Job:
Reproduce the records verbatim, starting at their first line and ending with the line that contains "pyautogui.click(x=269, y=126)", and write nothing after that line.

>>>>>

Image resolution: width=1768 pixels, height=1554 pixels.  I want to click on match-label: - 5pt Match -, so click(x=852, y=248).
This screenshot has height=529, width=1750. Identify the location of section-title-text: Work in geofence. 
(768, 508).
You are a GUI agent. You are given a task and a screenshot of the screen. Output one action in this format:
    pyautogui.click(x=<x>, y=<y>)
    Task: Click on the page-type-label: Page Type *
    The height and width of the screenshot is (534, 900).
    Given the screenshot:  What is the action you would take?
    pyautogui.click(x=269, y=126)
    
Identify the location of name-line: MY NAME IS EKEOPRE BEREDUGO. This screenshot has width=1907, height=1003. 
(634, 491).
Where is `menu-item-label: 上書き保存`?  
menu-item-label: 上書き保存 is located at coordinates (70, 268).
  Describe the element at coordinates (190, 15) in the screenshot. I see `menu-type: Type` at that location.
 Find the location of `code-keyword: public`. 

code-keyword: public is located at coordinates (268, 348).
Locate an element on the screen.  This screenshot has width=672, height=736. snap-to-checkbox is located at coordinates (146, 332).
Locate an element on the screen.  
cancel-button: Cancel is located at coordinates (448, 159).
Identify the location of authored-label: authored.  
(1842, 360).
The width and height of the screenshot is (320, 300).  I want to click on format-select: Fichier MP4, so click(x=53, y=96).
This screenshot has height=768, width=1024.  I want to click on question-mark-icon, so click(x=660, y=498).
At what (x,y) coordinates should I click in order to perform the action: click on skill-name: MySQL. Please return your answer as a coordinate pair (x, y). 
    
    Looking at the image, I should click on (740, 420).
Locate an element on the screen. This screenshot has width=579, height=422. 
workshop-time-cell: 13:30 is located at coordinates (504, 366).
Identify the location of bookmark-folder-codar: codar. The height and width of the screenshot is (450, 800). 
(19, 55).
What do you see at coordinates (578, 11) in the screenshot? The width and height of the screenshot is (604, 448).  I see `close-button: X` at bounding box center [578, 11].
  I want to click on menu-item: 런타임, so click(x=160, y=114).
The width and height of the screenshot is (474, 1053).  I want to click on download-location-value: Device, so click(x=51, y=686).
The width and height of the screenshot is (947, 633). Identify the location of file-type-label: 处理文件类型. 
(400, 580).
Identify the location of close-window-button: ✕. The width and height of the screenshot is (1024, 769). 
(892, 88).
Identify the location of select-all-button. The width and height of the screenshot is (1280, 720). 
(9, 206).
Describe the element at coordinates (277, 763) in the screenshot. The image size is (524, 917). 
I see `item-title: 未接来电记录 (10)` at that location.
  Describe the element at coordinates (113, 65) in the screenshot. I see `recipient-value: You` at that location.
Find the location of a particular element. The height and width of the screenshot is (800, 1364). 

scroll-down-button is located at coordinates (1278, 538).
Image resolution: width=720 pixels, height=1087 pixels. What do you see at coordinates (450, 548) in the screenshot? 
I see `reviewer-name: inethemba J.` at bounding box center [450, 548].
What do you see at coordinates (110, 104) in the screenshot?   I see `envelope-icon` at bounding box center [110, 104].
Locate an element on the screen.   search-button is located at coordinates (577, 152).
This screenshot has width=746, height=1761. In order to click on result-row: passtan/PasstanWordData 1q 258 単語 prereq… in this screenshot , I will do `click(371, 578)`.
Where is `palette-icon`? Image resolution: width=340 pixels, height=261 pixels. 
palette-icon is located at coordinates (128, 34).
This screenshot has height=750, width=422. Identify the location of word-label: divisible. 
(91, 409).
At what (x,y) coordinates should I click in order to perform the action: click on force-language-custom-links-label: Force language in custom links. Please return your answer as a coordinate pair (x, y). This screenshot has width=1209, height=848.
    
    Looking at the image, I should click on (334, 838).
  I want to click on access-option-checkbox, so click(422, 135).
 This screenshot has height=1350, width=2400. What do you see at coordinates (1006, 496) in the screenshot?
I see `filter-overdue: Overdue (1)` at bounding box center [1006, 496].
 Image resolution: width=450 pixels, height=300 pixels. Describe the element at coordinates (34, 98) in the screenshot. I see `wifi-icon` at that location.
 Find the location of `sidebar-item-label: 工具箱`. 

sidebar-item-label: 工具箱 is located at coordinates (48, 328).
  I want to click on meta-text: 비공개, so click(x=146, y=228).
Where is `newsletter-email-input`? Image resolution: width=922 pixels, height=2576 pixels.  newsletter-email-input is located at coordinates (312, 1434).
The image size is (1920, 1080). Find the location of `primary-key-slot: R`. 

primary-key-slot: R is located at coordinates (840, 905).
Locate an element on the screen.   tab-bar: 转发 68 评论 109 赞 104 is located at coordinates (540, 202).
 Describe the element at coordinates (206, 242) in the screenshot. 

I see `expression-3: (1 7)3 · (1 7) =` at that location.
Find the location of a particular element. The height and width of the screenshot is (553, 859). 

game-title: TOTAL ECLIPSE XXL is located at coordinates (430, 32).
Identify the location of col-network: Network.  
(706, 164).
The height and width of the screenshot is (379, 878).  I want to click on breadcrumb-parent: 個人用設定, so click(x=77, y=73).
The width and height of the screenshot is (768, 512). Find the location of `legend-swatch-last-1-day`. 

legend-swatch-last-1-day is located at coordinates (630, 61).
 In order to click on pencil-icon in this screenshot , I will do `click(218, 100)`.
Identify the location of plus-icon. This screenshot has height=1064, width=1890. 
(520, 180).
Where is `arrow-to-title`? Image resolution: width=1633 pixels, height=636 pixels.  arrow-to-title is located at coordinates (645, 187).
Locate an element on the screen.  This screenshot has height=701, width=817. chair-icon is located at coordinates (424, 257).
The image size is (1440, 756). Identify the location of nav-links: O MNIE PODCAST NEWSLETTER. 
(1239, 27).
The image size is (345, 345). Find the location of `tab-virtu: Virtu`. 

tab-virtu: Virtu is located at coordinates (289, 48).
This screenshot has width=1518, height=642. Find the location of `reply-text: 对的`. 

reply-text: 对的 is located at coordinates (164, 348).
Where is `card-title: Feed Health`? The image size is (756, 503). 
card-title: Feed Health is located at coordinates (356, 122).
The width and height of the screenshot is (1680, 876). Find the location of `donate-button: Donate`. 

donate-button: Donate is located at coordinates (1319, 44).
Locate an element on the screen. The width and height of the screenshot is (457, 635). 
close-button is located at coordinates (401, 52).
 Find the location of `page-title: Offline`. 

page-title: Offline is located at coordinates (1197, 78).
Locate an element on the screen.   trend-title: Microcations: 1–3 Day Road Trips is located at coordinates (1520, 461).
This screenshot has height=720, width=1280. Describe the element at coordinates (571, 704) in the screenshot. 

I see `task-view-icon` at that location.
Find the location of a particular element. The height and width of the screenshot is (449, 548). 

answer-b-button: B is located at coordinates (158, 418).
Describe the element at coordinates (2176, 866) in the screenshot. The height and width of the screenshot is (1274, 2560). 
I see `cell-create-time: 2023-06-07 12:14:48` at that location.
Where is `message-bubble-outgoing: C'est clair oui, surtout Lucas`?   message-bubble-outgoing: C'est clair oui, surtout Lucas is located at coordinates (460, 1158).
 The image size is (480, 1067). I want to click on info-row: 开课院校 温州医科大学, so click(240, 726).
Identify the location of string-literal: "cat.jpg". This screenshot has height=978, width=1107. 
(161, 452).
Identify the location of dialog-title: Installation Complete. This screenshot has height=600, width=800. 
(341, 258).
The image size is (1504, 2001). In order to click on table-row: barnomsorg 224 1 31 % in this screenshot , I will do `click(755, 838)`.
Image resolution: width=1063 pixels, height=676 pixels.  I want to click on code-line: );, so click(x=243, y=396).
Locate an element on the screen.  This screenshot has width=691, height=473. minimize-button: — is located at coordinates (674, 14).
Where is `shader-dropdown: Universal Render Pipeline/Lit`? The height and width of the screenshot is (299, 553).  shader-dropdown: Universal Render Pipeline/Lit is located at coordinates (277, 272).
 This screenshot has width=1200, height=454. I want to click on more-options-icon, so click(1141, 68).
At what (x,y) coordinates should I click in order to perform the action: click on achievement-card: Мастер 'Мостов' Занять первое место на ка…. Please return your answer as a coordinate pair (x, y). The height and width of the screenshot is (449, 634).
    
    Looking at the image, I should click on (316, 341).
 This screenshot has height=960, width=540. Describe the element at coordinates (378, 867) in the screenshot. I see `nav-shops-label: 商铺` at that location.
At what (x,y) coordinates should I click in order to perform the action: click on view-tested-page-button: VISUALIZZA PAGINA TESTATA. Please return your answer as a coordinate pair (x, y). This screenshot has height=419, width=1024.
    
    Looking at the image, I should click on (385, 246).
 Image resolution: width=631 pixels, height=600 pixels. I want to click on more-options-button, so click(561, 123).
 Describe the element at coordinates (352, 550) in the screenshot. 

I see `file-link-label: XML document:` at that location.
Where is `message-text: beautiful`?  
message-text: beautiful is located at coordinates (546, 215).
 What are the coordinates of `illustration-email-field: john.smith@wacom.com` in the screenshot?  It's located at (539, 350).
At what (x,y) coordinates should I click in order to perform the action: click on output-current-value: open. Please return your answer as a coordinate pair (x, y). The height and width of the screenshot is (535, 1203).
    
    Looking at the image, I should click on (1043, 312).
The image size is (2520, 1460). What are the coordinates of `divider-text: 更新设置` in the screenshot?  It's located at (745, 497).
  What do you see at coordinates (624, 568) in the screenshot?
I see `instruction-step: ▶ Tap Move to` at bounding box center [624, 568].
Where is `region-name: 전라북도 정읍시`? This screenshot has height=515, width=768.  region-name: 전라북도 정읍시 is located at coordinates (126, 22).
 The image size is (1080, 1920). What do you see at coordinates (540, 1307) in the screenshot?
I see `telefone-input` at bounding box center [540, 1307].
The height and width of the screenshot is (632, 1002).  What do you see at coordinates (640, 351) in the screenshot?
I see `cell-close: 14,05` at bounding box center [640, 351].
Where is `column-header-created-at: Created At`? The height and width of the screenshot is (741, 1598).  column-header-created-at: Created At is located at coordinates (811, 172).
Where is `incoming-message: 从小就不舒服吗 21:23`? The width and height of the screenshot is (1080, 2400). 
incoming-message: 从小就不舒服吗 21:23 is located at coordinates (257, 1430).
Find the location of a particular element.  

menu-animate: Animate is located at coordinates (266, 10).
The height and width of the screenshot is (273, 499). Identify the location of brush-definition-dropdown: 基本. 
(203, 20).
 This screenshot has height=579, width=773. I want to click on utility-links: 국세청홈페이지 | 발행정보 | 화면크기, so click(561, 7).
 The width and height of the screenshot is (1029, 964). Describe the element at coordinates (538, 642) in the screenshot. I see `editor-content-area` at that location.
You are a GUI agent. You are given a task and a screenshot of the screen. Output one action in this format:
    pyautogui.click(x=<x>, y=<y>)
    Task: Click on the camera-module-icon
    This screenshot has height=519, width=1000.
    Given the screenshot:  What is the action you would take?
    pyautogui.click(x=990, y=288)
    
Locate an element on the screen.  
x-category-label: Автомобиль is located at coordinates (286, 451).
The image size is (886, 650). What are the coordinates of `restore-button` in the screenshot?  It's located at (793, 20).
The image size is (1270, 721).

<<<<<

Worked solution:
Image resolution: width=1768 pixels, height=1554 pixels.  I want to click on match-label: - 5pt Match -, so click(x=852, y=248).
This screenshot has height=529, width=1750. Identify the location of section-title-text: Work in geofence. 
(768, 508).
You are a GUI agent. You are given a task and a screenshot of the screen. Output one action in this format:
    pyautogui.click(x=<x>, y=<y>)
    Task: Click on the page-type-label: Page Type *
    The height and width of the screenshot is (534, 900).
    Given the screenshot:  What is the action you would take?
    pyautogui.click(x=269, y=126)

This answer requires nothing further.